[Records to process Boundary: Start]

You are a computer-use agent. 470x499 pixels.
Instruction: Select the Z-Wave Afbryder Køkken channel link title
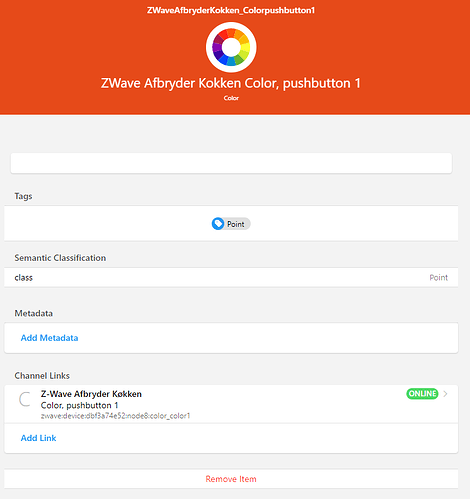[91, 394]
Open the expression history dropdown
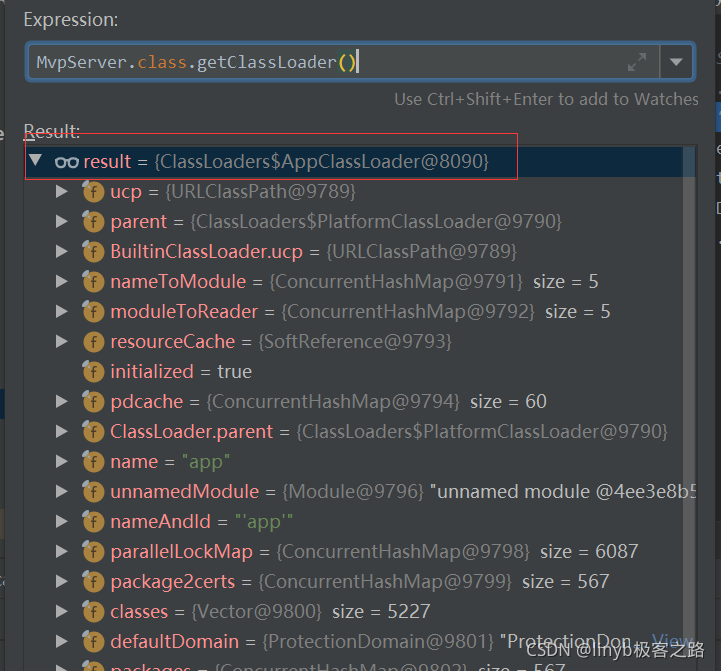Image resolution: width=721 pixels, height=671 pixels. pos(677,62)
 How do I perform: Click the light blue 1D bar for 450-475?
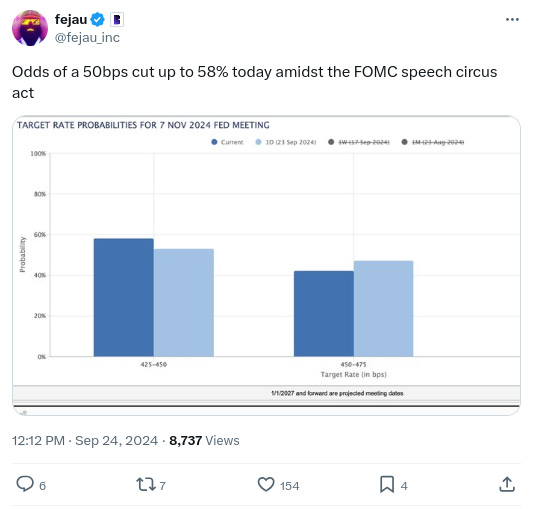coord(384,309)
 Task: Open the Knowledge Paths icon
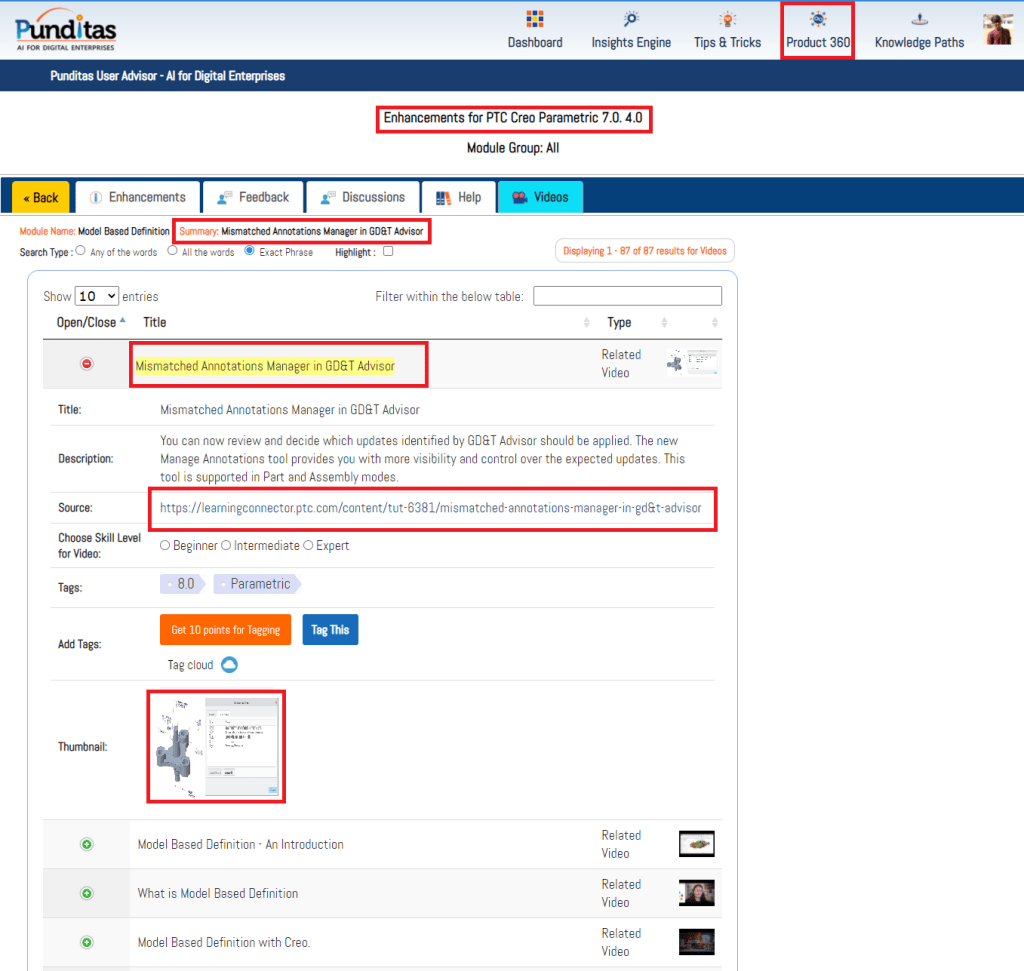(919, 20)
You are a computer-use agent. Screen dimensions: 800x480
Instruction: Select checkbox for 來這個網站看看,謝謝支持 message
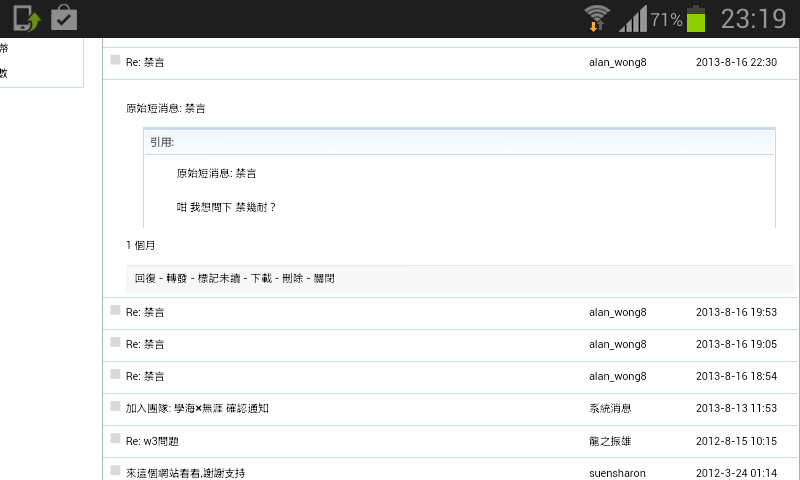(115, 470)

[Records to process Boundary: End]

### Activity:
Write out exactly the lines from the one containing "You are a computer-use agent. Screen" through the end of the entries, both included. Pictures are not copied.

### Solution to this exercise:
You are a computer-use agent. Screen dimensions: 800x480
Instruction: Select checkbox for 來這個網站看看,謝謝支持 message
(115, 470)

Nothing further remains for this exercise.